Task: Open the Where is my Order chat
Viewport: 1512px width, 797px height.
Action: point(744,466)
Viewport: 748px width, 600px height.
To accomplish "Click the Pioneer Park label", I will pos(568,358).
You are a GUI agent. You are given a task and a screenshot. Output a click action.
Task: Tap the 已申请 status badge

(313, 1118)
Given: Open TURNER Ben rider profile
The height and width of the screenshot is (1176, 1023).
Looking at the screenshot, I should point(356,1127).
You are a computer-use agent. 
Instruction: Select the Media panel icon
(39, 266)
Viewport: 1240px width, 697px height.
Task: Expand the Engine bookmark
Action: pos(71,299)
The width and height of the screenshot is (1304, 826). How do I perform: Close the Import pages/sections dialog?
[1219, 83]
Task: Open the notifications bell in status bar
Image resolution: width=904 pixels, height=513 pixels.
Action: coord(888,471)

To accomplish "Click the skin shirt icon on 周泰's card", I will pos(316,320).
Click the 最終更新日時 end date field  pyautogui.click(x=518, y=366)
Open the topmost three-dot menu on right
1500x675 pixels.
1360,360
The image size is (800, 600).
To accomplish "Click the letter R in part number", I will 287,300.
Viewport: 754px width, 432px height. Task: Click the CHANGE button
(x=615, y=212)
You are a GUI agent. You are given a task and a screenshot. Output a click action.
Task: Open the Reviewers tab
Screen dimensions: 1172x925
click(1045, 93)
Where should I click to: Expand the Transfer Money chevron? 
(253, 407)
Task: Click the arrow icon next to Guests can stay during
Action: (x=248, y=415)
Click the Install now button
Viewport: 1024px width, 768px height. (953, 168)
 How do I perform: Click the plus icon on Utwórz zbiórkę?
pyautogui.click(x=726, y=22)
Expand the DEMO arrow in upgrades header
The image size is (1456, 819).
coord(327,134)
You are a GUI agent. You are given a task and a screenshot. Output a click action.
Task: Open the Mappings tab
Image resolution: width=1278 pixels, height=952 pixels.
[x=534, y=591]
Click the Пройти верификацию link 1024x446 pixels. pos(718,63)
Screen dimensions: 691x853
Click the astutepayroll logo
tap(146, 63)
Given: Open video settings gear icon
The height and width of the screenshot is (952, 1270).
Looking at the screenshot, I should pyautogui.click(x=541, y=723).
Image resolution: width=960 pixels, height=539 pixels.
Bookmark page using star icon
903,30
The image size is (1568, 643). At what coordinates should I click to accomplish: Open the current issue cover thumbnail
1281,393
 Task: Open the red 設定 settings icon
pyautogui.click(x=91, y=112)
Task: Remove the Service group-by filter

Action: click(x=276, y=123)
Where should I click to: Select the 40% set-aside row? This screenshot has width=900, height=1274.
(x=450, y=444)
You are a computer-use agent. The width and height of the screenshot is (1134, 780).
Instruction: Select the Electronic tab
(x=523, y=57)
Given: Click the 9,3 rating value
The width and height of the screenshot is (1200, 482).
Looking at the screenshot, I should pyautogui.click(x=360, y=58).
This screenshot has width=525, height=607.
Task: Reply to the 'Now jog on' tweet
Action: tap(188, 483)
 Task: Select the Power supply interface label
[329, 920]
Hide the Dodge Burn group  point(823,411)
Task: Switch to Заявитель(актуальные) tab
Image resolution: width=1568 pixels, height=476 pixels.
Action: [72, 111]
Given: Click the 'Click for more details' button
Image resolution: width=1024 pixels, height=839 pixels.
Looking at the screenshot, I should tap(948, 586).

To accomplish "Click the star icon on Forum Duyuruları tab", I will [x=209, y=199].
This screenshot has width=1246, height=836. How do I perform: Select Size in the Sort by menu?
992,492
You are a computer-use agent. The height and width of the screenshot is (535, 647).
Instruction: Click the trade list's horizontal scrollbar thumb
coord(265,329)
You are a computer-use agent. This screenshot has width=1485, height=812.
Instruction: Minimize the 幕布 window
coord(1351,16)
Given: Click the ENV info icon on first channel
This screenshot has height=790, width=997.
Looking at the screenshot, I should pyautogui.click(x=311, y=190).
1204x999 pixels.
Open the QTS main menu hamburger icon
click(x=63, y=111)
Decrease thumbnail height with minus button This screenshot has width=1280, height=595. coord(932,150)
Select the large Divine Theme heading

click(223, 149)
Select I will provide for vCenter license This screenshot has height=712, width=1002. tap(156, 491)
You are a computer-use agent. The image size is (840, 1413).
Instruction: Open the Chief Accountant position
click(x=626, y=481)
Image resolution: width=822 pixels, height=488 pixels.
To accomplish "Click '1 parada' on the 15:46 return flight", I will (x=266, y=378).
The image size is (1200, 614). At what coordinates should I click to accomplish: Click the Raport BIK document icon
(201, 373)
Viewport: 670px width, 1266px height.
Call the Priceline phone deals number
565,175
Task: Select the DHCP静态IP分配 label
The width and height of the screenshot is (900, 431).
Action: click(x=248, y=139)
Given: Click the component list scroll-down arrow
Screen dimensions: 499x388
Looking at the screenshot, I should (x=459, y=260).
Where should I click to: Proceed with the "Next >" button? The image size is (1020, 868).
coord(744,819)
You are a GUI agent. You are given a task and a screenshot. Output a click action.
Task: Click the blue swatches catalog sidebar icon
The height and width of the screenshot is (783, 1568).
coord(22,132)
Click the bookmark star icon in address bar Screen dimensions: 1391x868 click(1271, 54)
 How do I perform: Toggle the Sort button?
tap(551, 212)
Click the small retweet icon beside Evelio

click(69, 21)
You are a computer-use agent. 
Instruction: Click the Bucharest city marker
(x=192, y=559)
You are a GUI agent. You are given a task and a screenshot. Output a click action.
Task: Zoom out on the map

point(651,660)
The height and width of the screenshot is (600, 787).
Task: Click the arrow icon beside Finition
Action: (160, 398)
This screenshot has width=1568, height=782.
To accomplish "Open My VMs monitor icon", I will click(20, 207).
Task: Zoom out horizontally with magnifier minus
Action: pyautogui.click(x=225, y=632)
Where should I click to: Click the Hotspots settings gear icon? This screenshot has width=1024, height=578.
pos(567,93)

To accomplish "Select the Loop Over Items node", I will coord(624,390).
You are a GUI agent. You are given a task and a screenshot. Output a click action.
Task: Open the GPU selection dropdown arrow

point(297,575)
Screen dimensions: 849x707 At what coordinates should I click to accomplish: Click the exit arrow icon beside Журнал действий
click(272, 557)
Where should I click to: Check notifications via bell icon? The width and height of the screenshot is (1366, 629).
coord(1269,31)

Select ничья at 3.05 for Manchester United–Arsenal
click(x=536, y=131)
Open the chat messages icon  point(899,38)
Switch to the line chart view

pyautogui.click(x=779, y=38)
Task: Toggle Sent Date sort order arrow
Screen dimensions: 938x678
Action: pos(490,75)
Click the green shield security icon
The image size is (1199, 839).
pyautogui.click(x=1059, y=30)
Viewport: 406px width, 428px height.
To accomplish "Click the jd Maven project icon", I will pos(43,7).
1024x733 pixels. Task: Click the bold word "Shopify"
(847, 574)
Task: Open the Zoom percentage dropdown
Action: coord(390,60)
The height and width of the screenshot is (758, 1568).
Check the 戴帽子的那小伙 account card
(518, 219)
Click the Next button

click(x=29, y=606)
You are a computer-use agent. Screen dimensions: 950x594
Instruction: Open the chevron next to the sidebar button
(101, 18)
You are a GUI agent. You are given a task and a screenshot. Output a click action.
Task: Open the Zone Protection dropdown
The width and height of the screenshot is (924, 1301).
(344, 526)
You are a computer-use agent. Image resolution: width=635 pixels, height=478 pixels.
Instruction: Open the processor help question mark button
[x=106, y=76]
+---+
REQUIRED WORK. Every line of the material is to be transcribed exactly.

TASK RESULT.
Task: Open the Where is my Order chat
Viewport: 1512px width, 797px height.
Action: point(744,466)
Viewport: 748px width, 600px height.
To accomplish "Click the Pioneer Park label", I will pos(568,358).
You are a GUI agent. You are given a task and a screenshot. Output a click action.
Task: Tap the 已申请 status badge

(313, 1118)
Given: Open TURNER Ben rider profile
The height and width of the screenshot is (1176, 1023).
Looking at the screenshot, I should point(356,1127).
You are a computer-use agent. 
Instruction: Select the Media panel icon
(39, 266)
Viewport: 1240px width, 697px height.
Task: Expand the Engine bookmark
Action: pos(71,299)
The width and height of the screenshot is (1304, 826). How do I perform: Close the Import pages/sections dialog?
[1219, 83]
Task: Open the notifications bell in status bar
Image resolution: width=904 pixels, height=513 pixels.
Action: coord(888,471)

To accomplish "Click the skin shirt icon on 周泰's card", I will pos(316,320).
Click the 最終更新日時 end date field  pyautogui.click(x=518, y=366)
Open the topmost three-dot menu on right
1500x675 pixels.
1360,360
The image size is (800, 600).
To accomplish "Click the letter R in part number", I will 287,300.
Viewport: 754px width, 432px height. Task: Click the CHANGE button
(x=615, y=212)
You are a GUI agent. You are given a task and a screenshot. Output a click action.
Task: Open the Reviewers tab
Screen dimensions: 1172x925
click(1045, 93)
Where should I click to: Expand the Transfer Money chevron? 
(253, 407)
Task: Click the arrow icon next to Guests can stay during
Action: (x=248, y=415)
Click the Install now button
Viewport: 1024px width, 768px height. (953, 168)
 How do I perform: Click the plus icon on Utwórz zbiórkę?
pyautogui.click(x=726, y=22)
Expand the DEMO arrow in upgrades header
The image size is (1456, 819).
coord(327,134)
You are a GUI agent. You are given a task and a screenshot. Output a click action.
Task: Open the Mappings tab
Image resolution: width=1278 pixels, height=952 pixels.
[x=534, y=591]
Click the Пройти верификацию link 1024x446 pixels. pos(718,63)
Screen dimensions: 691x853
Click the astutepayroll logo
tap(146, 63)
Given: Open video settings gear icon
The height and width of the screenshot is (952, 1270).
Looking at the screenshot, I should pyautogui.click(x=541, y=723).
Image resolution: width=960 pixels, height=539 pixels.
Bookmark page using star icon
903,30
The image size is (1568, 643). At what coordinates should I click to accomplish: Open the current issue cover thumbnail
1281,393
 Task: Open the red 設定 settings icon
pyautogui.click(x=91, y=112)
Task: Remove the Service group-by filter

Action: click(x=276, y=123)
Where should I click to: Select the 40% set-aside row? This screenshot has width=900, height=1274.
(x=450, y=444)
You are a computer-use agent. The width and height of the screenshot is (1134, 780).
Instruction: Select the Electronic tab
(x=523, y=57)
Given: Click the 9,3 rating value
The width and height of the screenshot is (1200, 482).
Looking at the screenshot, I should pyautogui.click(x=360, y=58).
This screenshot has width=525, height=607.
Task: Reply to the 'Now jog on' tweet
Action: tap(188, 483)
 Task: Select the Power supply interface label
[329, 920]
Hide the Dodge Burn group  point(823,411)
Task: Switch to Заявитель(актуальные) tab
Image resolution: width=1568 pixels, height=476 pixels.
Action: [72, 111]
Given: Click the 'Click for more details' button
Image resolution: width=1024 pixels, height=839 pixels.
Looking at the screenshot, I should tap(948, 586).

To accomplish "Click the star icon on Forum Duyuruları tab", I will [x=209, y=199].
This screenshot has width=1246, height=836. How do I perform: Select Size in the Sort by menu?
992,492
You are a computer-use agent. The height and width of the screenshot is (535, 647).
Instruction: Click the trade list's horizontal scrollbar thumb
coord(265,329)
You are a computer-use agent. This screenshot has width=1485, height=812.
Instruction: Minimize the 幕布 window
coord(1351,16)
Given: Click the ENV info icon on first channel
This screenshot has height=790, width=997.
Looking at the screenshot, I should pyautogui.click(x=311, y=190).
1204x999 pixels.
Open the QTS main menu hamburger icon
click(x=63, y=111)
Decrease thumbnail height with minus button This screenshot has width=1280, height=595. coord(932,150)
Select the large Divine Theme heading

click(223, 149)
Select I will provide for vCenter license This screenshot has height=712, width=1002. tap(156, 491)
You are a computer-use agent. The image size is (840, 1413).
Instruction: Open the Chief Accountant position
click(x=626, y=481)
Image resolution: width=822 pixels, height=488 pixels.
To accomplish "Click '1 parada' on the 15:46 return flight", I will (x=266, y=378).
The image size is (1200, 614). At what coordinates should I click to accomplish: Click the Raport BIK document icon
(201, 373)
Viewport: 670px width, 1266px height.
Call the Priceline phone deals number
565,175
Task: Select the DHCP静态IP分配 label
The width and height of the screenshot is (900, 431).
Action: click(x=248, y=139)
Given: Click the component list scroll-down arrow
Screen dimensions: 499x388
Looking at the screenshot, I should (x=459, y=260).
Where should I click to: Proceed with the "Next >" button? The image size is (1020, 868).
coord(744,819)
You are a GUI agent. You are given a task and a screenshot. Output a click action.
Task: Click the blue swatches catalog sidebar icon
The height and width of the screenshot is (783, 1568).
coord(22,132)
Click the bookmark star icon in address bar Screen dimensions: 1391x868 click(1271, 54)
 How do I perform: Toggle the Sort button?
tap(551, 212)
Click the small retweet icon beside Evelio

click(69, 21)
You are a computer-use agent. 
Instruction: Click the Bucharest city marker
(x=192, y=559)
You are a GUI agent. You are given a task and a screenshot. Output a click action.
Task: Zoom out on the map

point(651,660)
The height and width of the screenshot is (600, 787).
Task: Click the arrow icon beside Finition
Action: (160, 398)
This screenshot has width=1568, height=782.
To accomplish "Open My VMs monitor icon", I will click(20, 207).
Task: Zoom out horizontally with magnifier minus
Action: pyautogui.click(x=225, y=632)
Where should I click to: Click the Hotspots settings gear icon? This screenshot has width=1024, height=578.
pos(567,93)

To accomplish "Select the Loop Over Items node", I will coord(624,390).
You are a GUI agent. You are given a task and a screenshot. Output a click action.
Task: Open the GPU selection dropdown arrow

point(297,575)
Screen dimensions: 849x707 At what coordinates should I click to accomplish: Click the exit arrow icon beside Журнал действий
click(272, 557)
Where should I click to: Check notifications via bell icon? The width and height of the screenshot is (1366, 629).
coord(1269,31)

Select ничья at 3.05 for Manchester United–Arsenal
click(x=536, y=131)
Open the chat messages icon  point(899,38)
Switch to the line chart view

pyautogui.click(x=779, y=38)
Task: Toggle Sent Date sort order arrow
Screen dimensions: 938x678
Action: pos(490,75)
Click the green shield security icon
The image size is (1199, 839).
pyautogui.click(x=1059, y=30)
Viewport: 406px width, 428px height.
To accomplish "Click the jd Maven project icon", I will pos(43,7).
1024x733 pixels. Task: Click the bold word "Shopify"
(847, 574)
Task: Open the Zoom percentage dropdown
Action: coord(390,60)
The height and width of the screenshot is (758, 1568).
Check the 戴帽子的那小伙 account card
(518, 219)
Click the Next button

click(x=29, y=606)
You are a computer-use agent. Screen dimensions: 950x594
Instruction: Open the chevron next to the sidebar button
(101, 18)
You are a GUI agent. You are given a task and a screenshot. Output a click action.
Task: Open the Zone Protection dropdown
The width and height of the screenshot is (924, 1301).
(344, 526)
You are a computer-use agent. Image resolution: width=635 pixels, height=478 pixels.
Instruction: Open the processor help question mark button
[x=106, y=76]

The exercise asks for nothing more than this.